August was a regrettable month for healthcare data breaches. Over 8.8 million health plan member and patient files were stolen or exposed, totaling exactly 8,804,608 files. According to the latest segment of the Protenus Breach Barometer, the total number of healthcare files exposed or stolen this summer now exceeds 20 million.
In August, 44 breach reports were submitted to the Department of Health and Human Services’ Office for Civil Rights (OCR), pertaining to 42 separate cases. This makes August the worst month so far this year for healthcare data breaches and the second worst in terms of the number of healthcare files exposed. Only June had more files breached (11,061,649). The total number of breaches reported so far in 2016 is currently 233.
The Breach Barometer indicates that one of the biggest threats to healthcare data security is employees. Employees were responsible for initiating 42.86% of the data breaches reported in August. Hacking – including ransomware attacks – was the second leading cause of breaches, accounting for 28.57% of cases. Theft and loss of devices containing PHI accounted for 11.9% of breaches.
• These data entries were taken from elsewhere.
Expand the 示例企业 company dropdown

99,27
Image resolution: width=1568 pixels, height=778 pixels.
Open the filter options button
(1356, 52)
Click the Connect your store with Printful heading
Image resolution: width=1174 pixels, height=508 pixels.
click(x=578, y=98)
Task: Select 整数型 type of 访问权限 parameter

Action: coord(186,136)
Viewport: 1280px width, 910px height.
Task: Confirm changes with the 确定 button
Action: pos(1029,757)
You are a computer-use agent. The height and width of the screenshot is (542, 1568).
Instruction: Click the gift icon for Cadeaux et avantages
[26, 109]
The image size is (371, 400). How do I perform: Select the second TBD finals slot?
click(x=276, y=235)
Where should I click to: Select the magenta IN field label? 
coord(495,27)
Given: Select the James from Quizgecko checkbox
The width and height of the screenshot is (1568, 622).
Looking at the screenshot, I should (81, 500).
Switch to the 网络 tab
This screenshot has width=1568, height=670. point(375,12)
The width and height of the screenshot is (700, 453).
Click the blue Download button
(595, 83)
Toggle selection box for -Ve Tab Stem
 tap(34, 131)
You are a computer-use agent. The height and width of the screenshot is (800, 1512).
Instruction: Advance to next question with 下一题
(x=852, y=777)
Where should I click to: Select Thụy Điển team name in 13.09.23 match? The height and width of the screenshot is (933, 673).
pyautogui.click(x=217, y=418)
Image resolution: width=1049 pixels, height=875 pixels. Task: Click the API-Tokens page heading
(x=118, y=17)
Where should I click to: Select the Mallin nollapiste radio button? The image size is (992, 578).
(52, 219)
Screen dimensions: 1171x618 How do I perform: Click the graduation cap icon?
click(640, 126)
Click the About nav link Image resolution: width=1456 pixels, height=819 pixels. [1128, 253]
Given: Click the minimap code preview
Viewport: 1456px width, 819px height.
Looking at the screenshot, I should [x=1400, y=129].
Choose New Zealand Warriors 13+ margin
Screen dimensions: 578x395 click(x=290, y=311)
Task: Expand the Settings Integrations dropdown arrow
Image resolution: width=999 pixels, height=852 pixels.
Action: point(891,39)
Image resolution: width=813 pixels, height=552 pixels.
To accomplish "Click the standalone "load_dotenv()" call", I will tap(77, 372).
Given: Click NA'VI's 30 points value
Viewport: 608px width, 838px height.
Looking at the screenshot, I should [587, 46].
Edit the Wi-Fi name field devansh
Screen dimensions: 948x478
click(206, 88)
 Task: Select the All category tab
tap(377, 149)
The cause of 16.67% of breaches is unknown.
In August, healthcare providers were the hardest hit, involved in 37 cases. Nearly one in five breaches involved a Business Associate (BA). Events involving BAs accounted for 47% of all breached files.
It is challenging to accurately determine how quickly covered entities are discovering data breaches since not all disclose the date of the breach, the date of discovery, and when patients are notified. Of the 13 data breaches included in the report that disclosed this information, 38% took more than 60 days to discover the breach, although some were able to discover a breach in 20 days.
According to the Health Insurance Portability and Accountability Act (HIPAA), covered entities have up to 60 days after the detection of a data breach to inform OCR and send breach notification letters to patients. In several cases, this delivery of breach notification letters is delayed.
Fortunately, several covered entities seem to be better prepared for breaches and were able to deliver notices well within the period permitted by the HIPAA Breach Notification Rule.
Covered entities in 20 states reported breaches in August, with California being the worst hit, reporting six cases.